To build the basin, workers would have to cut down at least 239 trees that line the backyards of homes on Dell Road and move the bike path running on the former rail line to the east. Crews would fill the basin with native grasses and flowers and plant at least 90 trees along a fence that would be constructed adjacent to the basin. According to Village Forester Terry Cichocki, the number of trees planned for planting exceeds the number required by Northbrook’s tree preservation ordinance, which mandates that only healthy trees must be replaced. 

Despite efforts to make the basin attractive and screened from view, residents say the aesthetics just won’t be the same—and for that reason, many say the flood control project may not be it. Without significant tree cover, homeowners standing in their backyards on Dell Road will face a set of power lines running parallel to the bike tracks, and may have less protection from the noise of the Edens Expressway less than a mile away.

“Truthfully, you are changing the aesthetic value of my backyard,” said resident Dee Roberts. She wondered whether the village had considered other locations for the retention basin.

According to village engineer Paul Kendzior, the village looked at putting the basin on Cook County Forest Preserve property west of Whitfield Road, but the Forest Preserve told the village that flood control was not part of the agency’s mission. An effort to situate the detention basin on the vacant lot at 925-1000 Sunset Ridge Road also failed, because the property owner is not yet ready to develop the land, Kendzior said.

Roberts’ neighbor, Theresa Baker, wondered why the detention pond couldn’t be constructed underground. According to Kendzior, building a detention pond underground typically triples the cost of an aboveground pond—a move that would put this project over $1 million. The village chose the aboveground basin because it is the most cost-effective option, he said.

“We’re trying to address the flooding issues in the intersection as best we can,” said Public Works Director Kelly Hamill. 

When one man stood up at Thursday’s meeting and asked the residents who had gathered whether they would prefer to continue to see the streets flooded and wait for “a better solution,” more than two-thirds of the audience raised their hands. 

“There’s just no thought of that person who has to wake up every morning and see those power lines,” Roberts said. “You don’t live there. You guys are engineers—it’s black and white.” 

While the detention basin is expected to provide relief for the majority of residences in the area, some homeowners will see no change at all. Carl Cibura, a resident of Whitfield Road, said his backyard floods every year as water seeps in from the Forest Preserve land behind his house. There is a storm sewer drain behind his home, but no one maintains it, he said—and when it rains it becomes clogged with debris. 

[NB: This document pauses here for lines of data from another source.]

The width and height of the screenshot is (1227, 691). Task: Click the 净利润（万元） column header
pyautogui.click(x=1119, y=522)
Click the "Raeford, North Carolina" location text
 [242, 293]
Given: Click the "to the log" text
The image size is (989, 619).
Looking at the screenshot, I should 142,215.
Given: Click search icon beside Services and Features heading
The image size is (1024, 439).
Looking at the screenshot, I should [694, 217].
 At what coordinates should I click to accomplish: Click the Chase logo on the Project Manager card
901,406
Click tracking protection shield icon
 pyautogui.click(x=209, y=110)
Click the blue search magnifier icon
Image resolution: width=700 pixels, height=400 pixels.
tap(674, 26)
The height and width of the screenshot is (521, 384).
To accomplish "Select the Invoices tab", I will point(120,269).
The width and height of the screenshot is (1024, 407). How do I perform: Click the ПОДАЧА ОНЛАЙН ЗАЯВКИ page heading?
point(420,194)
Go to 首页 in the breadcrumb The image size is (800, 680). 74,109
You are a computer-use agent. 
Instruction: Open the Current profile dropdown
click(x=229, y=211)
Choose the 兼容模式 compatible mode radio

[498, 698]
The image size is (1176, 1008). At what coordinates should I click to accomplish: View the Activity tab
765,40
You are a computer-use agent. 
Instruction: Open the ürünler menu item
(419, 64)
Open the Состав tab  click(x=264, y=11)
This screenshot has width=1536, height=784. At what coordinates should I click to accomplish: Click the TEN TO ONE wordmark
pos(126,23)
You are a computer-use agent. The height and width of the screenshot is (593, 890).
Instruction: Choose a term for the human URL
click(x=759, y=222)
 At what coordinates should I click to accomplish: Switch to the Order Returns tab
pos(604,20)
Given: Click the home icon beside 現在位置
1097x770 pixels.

“Between me and my neighbors on either side, we have a lake for weeks, sometimes more than a month,” Cibura told village officials. Until he replaced his basement window wells with glass block windows, his basement flooded regularly, he said. Between the new windows and the carpeting he had to tear up, Cibura estimates he has spent thousands of dollars to address the damage caused by floods. His insurance company no longer covers the cost of flood claims because he has had so many, he added. 

According to Kendzior, the project will do nothing to alleviate flooding in Cibura and his neighbors’ backyard. The drain Cibura mentioned is “grossly undersized,” Kendzior said—but is not located on village property, meaning it is not up to the village to maintain. Moreover, the Forest Preserve was not open to the village’s efforts to partner on flood control, he said. 

The project is also not a solution for homeowners who have sewage backing up into their residences, according to Kendzior. The village’s storm and wastewater management systems are separate, and this project is designed only to address storm water. However, Kendzior directed anyone with sewage issues to Northbrook’s 50/50 Overhead Sewer Conversion Program, in which the village contributes up to 50 percent of the costs to make sewer system improvements that will reduce flooding.

Plans for the Northbrook East detention basin should be finalized before Thanksgiving, and the project will likely go before the village board sometime in January, according to village officials. Homeowners have time to comment at several village board meetings before then, including the next regularly scheduled meeting, Tuesday, Nov. 29.

If the village board awards a contract to Patrick Engineering in January, the firm estimates that construction could begin in February and finish up in June.